Anyone earning over £100,000 a year loses their personal tax allowance and then those earning more than £150,000 will pay 50% tax - both from the start of the next tax year.
Effective from now, anyone earning more than £130,000 is out of the salary sacrifice net - the change is expected to catch 150,000 earners.
‘Salary sacrifice’ is an agreement between an employer and employee to adjust salary in favour of increased pension contributions.
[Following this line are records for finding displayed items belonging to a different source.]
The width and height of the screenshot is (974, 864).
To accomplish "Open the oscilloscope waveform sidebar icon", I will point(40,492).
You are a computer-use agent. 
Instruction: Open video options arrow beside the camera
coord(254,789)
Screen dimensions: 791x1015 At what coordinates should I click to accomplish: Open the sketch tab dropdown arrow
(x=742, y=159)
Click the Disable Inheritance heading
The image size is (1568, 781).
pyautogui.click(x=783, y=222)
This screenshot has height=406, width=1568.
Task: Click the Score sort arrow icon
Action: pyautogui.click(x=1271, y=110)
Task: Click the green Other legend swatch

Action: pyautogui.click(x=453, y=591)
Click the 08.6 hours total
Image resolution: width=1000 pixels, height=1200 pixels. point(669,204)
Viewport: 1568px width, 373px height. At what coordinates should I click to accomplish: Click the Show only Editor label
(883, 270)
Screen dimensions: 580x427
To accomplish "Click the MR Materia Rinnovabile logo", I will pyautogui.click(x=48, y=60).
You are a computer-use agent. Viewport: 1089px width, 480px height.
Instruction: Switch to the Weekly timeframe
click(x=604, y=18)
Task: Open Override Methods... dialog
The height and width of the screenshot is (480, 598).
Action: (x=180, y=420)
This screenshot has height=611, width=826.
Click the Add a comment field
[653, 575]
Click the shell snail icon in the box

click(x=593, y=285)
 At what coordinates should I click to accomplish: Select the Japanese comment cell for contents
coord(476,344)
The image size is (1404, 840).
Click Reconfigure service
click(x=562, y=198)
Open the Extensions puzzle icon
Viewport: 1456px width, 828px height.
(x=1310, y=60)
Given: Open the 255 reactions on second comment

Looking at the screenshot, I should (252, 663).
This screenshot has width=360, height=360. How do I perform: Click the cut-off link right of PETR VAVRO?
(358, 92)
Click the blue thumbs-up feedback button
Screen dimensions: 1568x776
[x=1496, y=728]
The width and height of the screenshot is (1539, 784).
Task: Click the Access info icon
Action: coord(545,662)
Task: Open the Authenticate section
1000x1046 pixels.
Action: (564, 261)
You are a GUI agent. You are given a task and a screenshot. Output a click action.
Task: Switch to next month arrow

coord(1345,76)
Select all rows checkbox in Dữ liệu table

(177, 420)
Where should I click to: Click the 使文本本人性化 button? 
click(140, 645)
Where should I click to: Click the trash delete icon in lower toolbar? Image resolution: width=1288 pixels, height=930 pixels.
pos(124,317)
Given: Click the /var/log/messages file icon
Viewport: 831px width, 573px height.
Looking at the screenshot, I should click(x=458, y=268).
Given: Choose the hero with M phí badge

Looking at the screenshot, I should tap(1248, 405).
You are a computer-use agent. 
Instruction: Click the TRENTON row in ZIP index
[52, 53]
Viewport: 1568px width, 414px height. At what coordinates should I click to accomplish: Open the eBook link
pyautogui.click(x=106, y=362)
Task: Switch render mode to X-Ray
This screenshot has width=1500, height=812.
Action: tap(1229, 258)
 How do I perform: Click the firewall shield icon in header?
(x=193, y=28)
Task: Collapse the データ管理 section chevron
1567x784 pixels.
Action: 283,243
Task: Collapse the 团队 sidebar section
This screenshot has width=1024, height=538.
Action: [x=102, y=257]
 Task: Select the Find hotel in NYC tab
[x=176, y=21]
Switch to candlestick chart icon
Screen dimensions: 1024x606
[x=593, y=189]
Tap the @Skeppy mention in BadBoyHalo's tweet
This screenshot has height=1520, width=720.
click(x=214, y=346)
The employee making the sacrifice gets tax and national insurance relief on the pension payments in return for making the sacrifice of taking less pay.
During his Pre-Budget Report speech, Darling said: “Under existing rules the highest earners benefit disproportionately from tax relief on pensions and at the moment a quarter of all the money spent on pension tax relief goes to the top 1.5% of earners.
“To make this fairer I announced in the Budget we would reduce pensions tax relief for people with incomes over £150,000.
“I want to do this as fairly as possible regardless if they receive pay as current salary or as a future pension benefit and prevent avoidance so I have decided to include employer pension contributions in the definition of income for this tax measure.
“But to provide certainty we will introduce a floor so that irrespective of the size of the employer pension contributions no one with an income below £130,000 will be affected.”
Skandia head of tax planning Colin Jelley said: “All the planning seems likely to focus around both the new £130,000 threshold as well as the previously announced £150,000. This added complexity will increase the need for those affected to get appropriate advice.”
As Jelley said, tax and pension planning for those earning more than £100,000 is becoming increasingly complex as the government zeroes on a relatively small sector to fund the tax shortfalls created by the recession.
The issue here is whether the move will actually raise any tax revenue as those earning over the £100,000 are those most easily able to pay for advice to restrict the tax they pay and whether the revenue raised will off set tax and national insurance lost by benefits paid to the increasing tally of the unemployed - and of course, the revenue the government is losing from their wage packets.